NVIDIA shipped Nemotron 3.5 ASR on June 4, 2026: a 600-million-parameter streaming speech recognition model covering 40 language-locales from a single checkpoint, with configurable latency as low as 80 milliseconds. The weights are open under the OpenMDW 1.1 license, and the model is already live on Baseten, DeepInfra, Eigen AI, fal, ModelScope, and Together AI.

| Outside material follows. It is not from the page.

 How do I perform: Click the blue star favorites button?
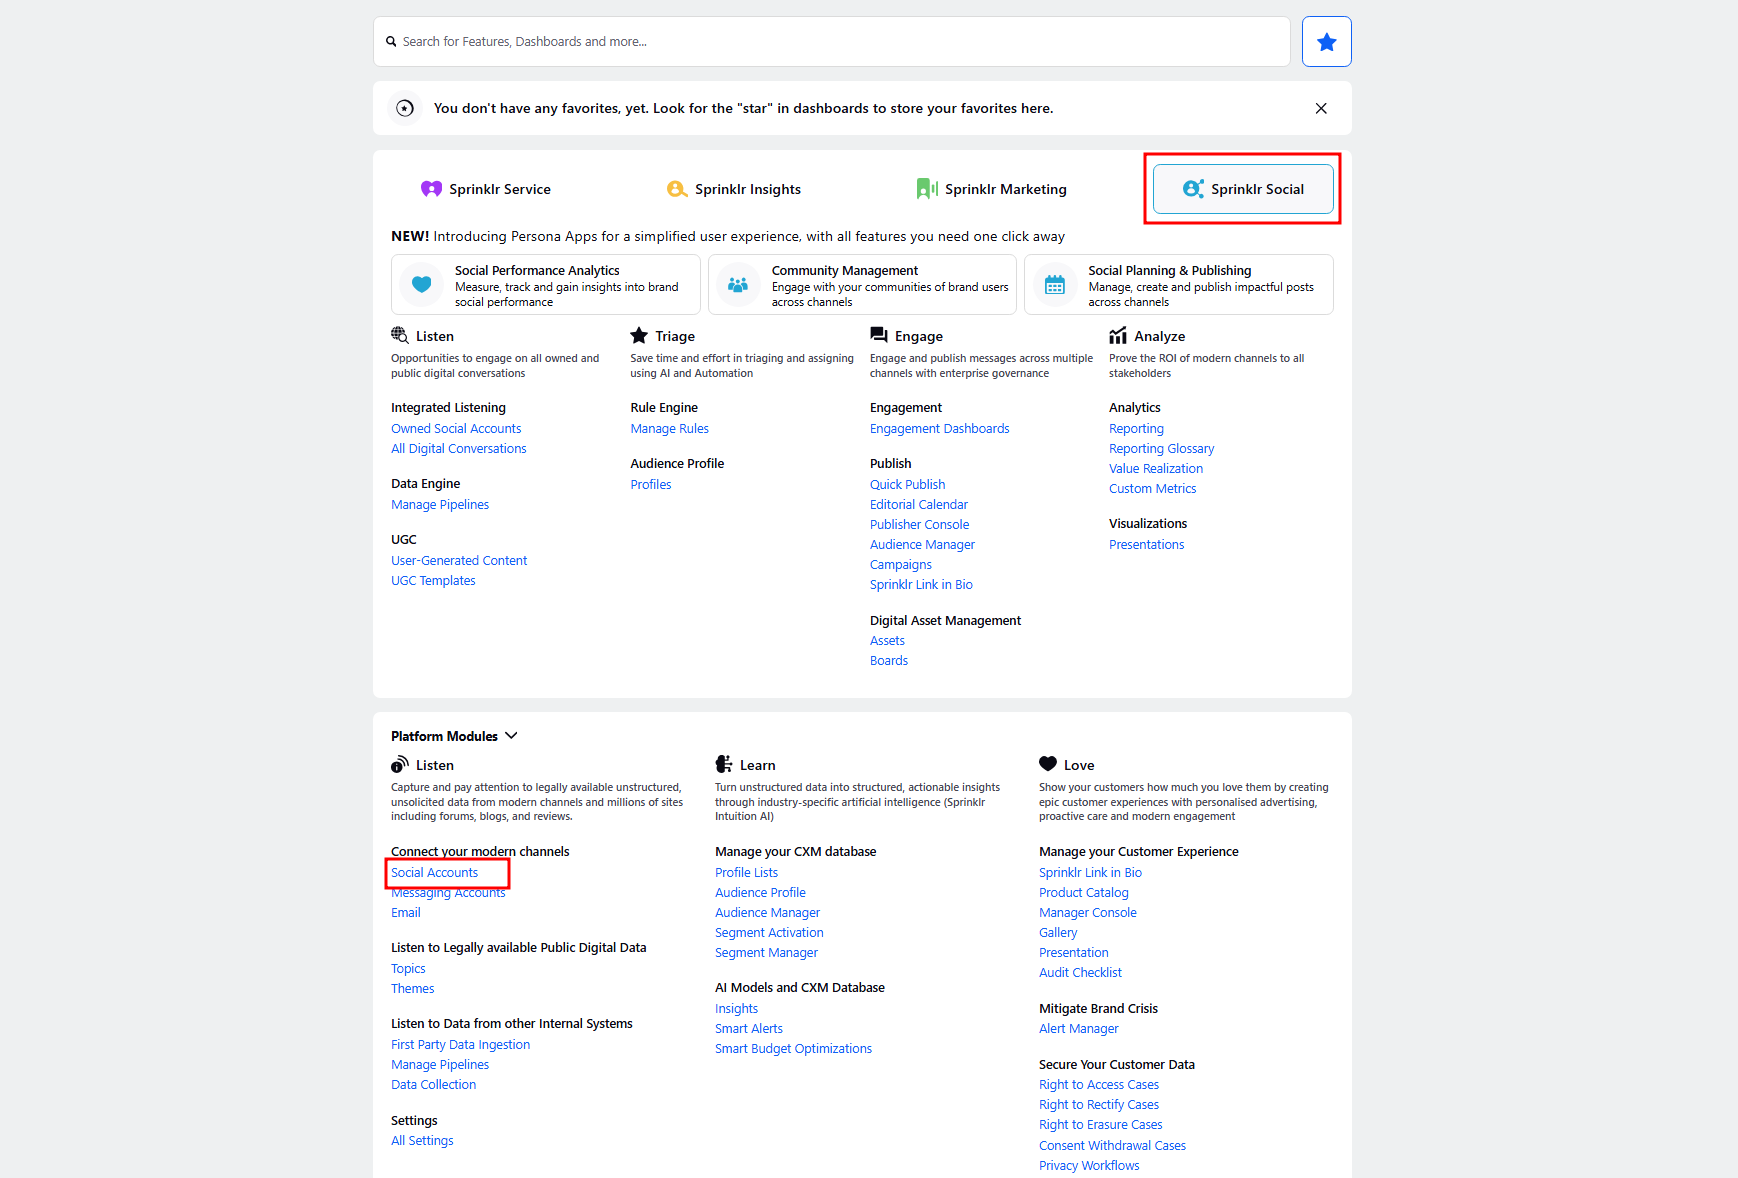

Try It: Drop Nemotron 3.5 ASR Into a Voice Pipeline Today
If you already use the NeMo framework, you can have multilingual transcription running locally in about ten minutes. Clone the NVIDIA-NeMo repo, point the cache-aware streaming inference script at your audio manifest, and set target_lang=auto to let the model detect the language per clip, or pin a locale like es-ES for cleaner output on known content. The att_context_size parameter trades latency for accuracy at inference time without retraining, so the same checkpoint serves an 80ms voice agent and a 1.12-second batch transcription job. For hosted inference without managing GPUs, the model is one click away on build.nvidia.com.
Why It Matters
Most open ASR models still ship as English-only checkpoints or force you to swap weights per language. A single 600M checkpoint that handles English, Spanish, Mandarin, Arabic, Japanese, Korean, Hindi, Thai, and 32 other locales removes a real production headache for creators building multilingual captioning, podcast indexing, or voice agents. The cache-aware streaming design means each new audio chunk reuses prior context instead of recomputing the overlap, which is what makes the sub-100ms latency target realistic on a single consumer GPU rather than a server cluster.
Key Details
Architecture is FastConformer-RNNT with cache-aware streaming, and native punctuation plus capitalization are baked into the output so transcripts arrive readable instead of as a wall of lowercase tokens. Latency scales from 80 milliseconds at att_context_size=[56,3] up to 1.12 seconds for higher accuracy. The license, OpenMDW 1.1, permits commercial use and redistribution. Fine-tuning recipes for adapting the model to a specific accent, language, or domain ship in the nvidia-riva tutorials repo. NVIDIA also flagged gRPC streaming via NIM as coming later in June.
What to Do Next
If you ship voice agents, podcast tools, or live-captioning features, swap your current English-only Whisper or wav2vec checkpoint for Nemotron 3.5 ASR in a staging branch and measure word error rate on your own clips before committing. Creators who maintain content in more than one language get the biggest jump: one checkpoint replaces a per-language router and cuts deployment cost. For everyone else, the 80ms streaming mode opens the door to real-time UX patterns that were previously priced out at the open-weights tier.